Il primo è il filo della memoria. Mattarella, praticante di una spiritualità del riserbo, esprime a più riprese le sue visioni nei termini di un debito verso amici e maestri. Non è, il suo, un ricorso allo stilema democristiano che citava Sturzo e Moro o concordava a viva forza De Gasperi e Dossetti per pretendere indulgenza per quella «concretezza» (la parola chiave dell’andreottismo, mai tramontata dal lessico politico) sideralmente lontana dalle figure che evocava. Il registro della memoria mattarelliana, invece, è un altro: è quello di chi ritiene che chi evoca Alcide De Gasperi possa farlo solo sentendo «il senso della propria insufficienza»; di chi ricorda che la grandezza di Leopoldo Elia è quella di aver segnalato per tempo la disaffezione per il patto costituente; è quello che per parlare di Bobo Ruffilli cita d’istinto l’espressione — «buono e mite» — che Paolo VI aveva usato per Aldo Moro, l’uomo capace di portare alla politica la vocazione a «spender bene i talenti» del fratello Piersanti, e che per lui, specie alla scrivania di viale Trastevere, è il modello di una politica capace di guardare ansiosa negli occhi i problemi della società di domani e non solo di smaltire quelli vistosi lasciati lì ieri.
Il secondo filo è quello del tempo. Mattarella, ancora una volta specialmente da ministro dell’Istruzione, coglie il valore politico del tempo storico e del tempo esistenziale dei giovani. Come dice alla Conferenza nazionale sulla scuola, programmata da Giovanni Galloni e da lui aperta nel 1990: «Dobbiamo dire con franchezza che nessuna di queste difficoltà appare superabile in tempi brevi e con iniziative di corto respiro. Con altrettanta franchezza dobbiamo riconoscere che nessuna difficoltà si rivela insuperabile a un’analisi serena delle risorse morali e professionali di cui dispongono le forze che a vario titolo operano nella scuola e per la scuola». Il tempo decide infatti della qualità della democrazia: si contrae sotto la pressione di stili di vita, si polverizza sotto il peso di una informazione manipolabile, si raccorcia dove la classe dirigente contrae la propria capacità di selezione e si limita alla occupazione del potere, si offre come razionalizzatore della propaganda. Sicché a una ministra che voleva restaurare il maestro unico e programmare il «sovvertimento» di quarant’anni di politica scolastica, Mattarella ricorda con flemmatica spietatezza che all’inizio di quel lasso di tempo deprecato andava a scuola un bambino su quattro e uno su dodici alle medie...
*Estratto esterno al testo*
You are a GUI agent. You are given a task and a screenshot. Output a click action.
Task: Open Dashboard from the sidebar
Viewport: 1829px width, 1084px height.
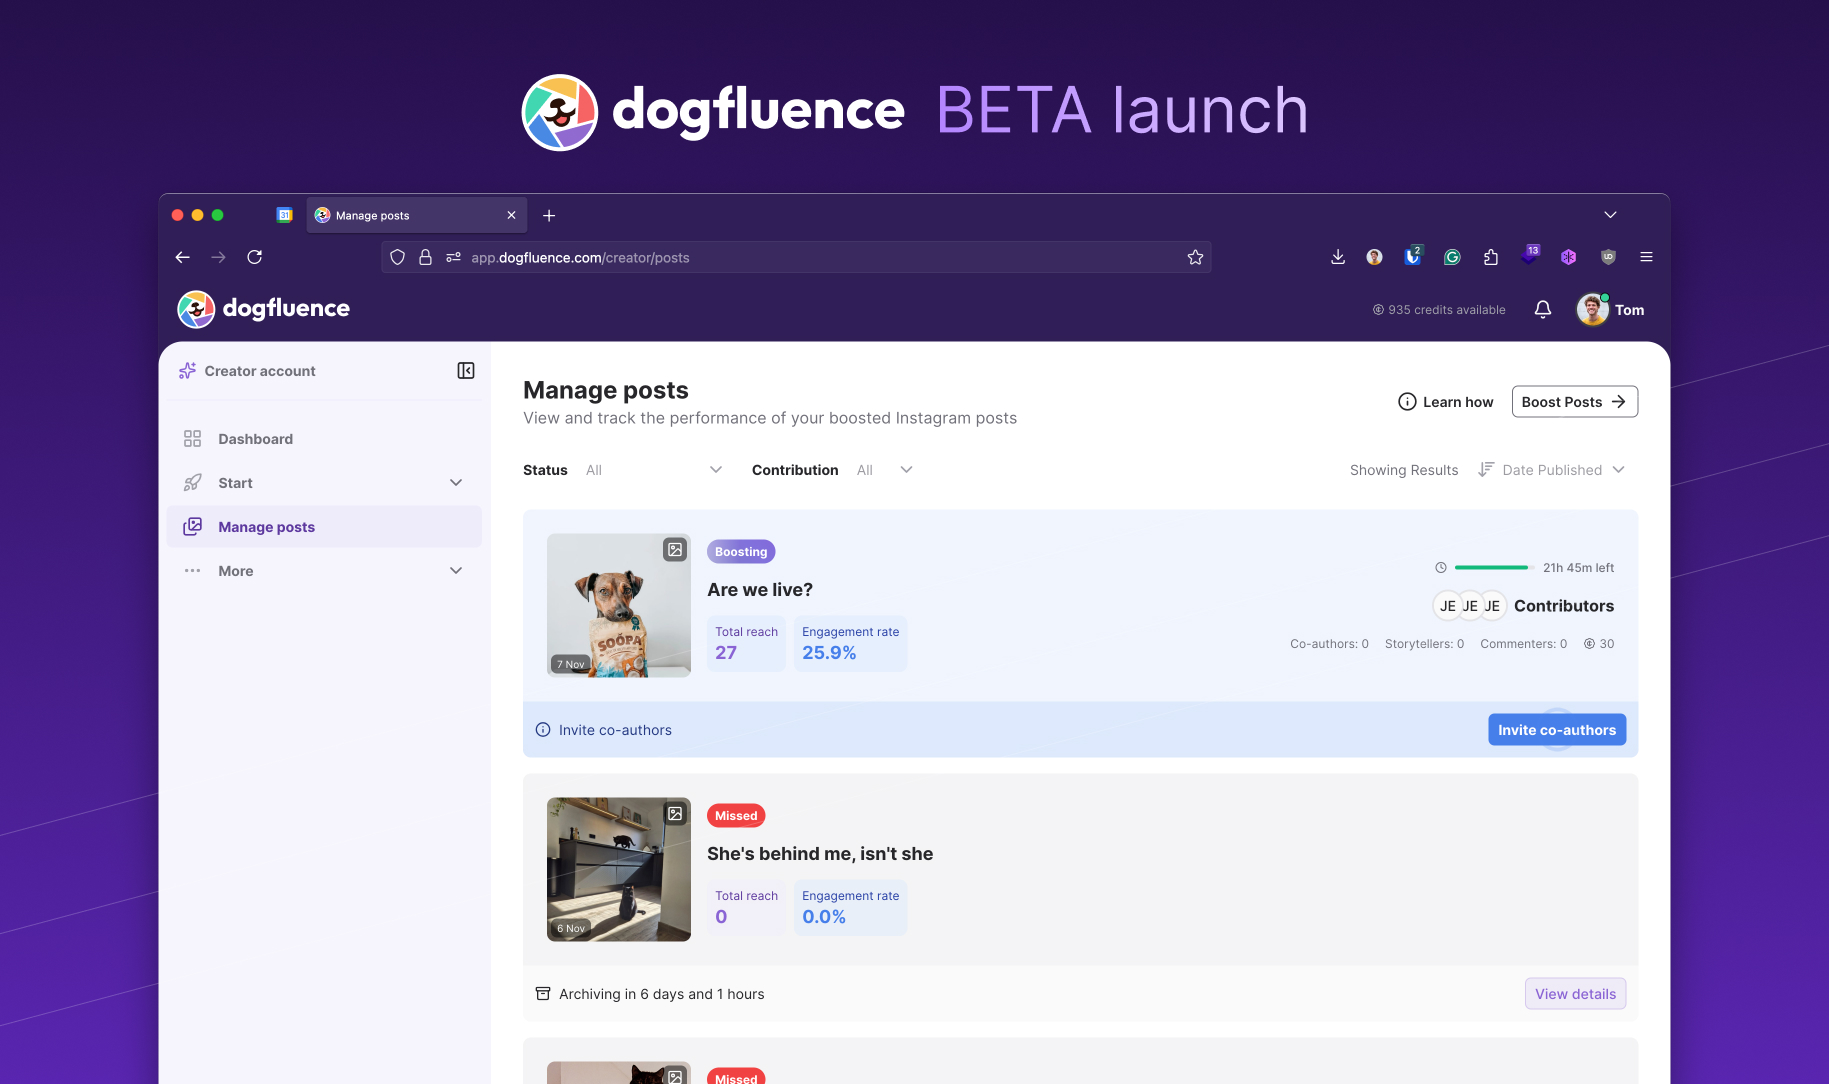[256, 439]
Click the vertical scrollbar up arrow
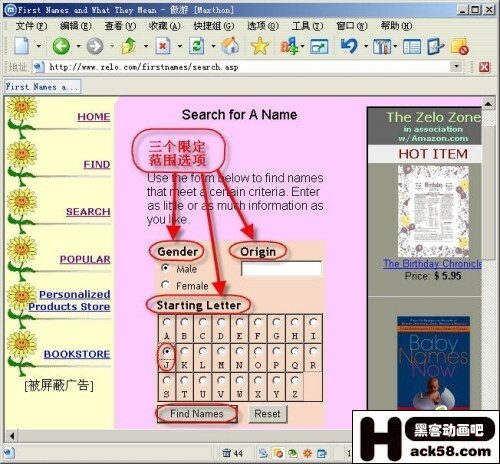Viewport: 500px width, 464px height. 488,104
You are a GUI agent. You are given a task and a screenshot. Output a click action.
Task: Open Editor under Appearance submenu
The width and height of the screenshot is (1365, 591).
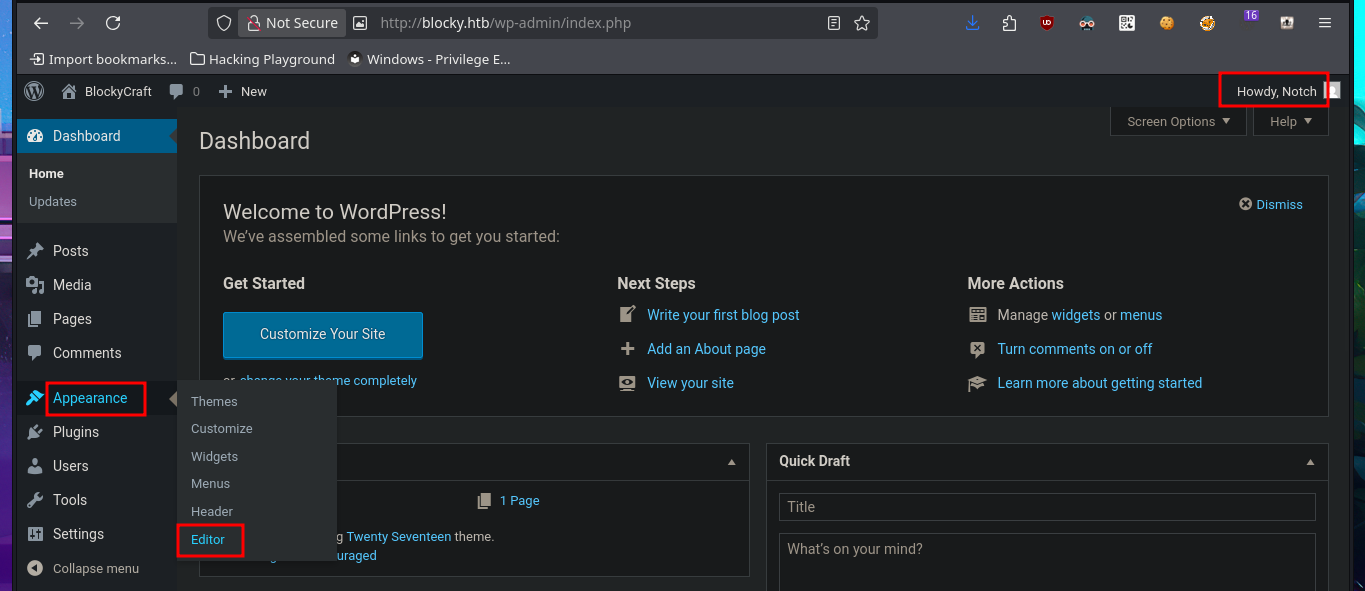pos(208,540)
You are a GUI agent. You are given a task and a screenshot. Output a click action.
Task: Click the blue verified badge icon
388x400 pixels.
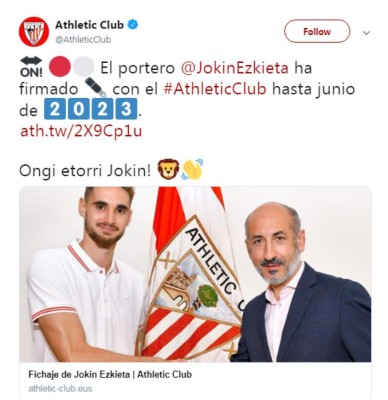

Il terzo filo è quello della convivenza o della alterità. Mattarella, come il cattolicesimo politico nazionale che discende dalla filiera DossettiLazzati-La Pira, è diffidente verso l’automatismo liberale che periodicamente si riaffaccia nella vicenda nazionale spiegando che i problemi atavici e drammatici di questo Paese si risolvono lasciando aperto il gioco sociale. Nella Cattedrale di Lipari, nell’agosto di venticinque anni fa, dichiara l’importanza e l’insufficienza del broccardo romanistico secondo cui la propria libertà finisce dove comincia quella dell’altro. Al contrario, dice Mattarella ai giovani, «la tua libertà si realizza con quella dell’altro», perché è nel tenersi stretta questa complessità che si accumulano le energie per risolvere i problemi cruciali della democrazia: l’informazione, la partecipazione, la trasmissione intergenerazionale del valore specifico delle istituzioni democratiche.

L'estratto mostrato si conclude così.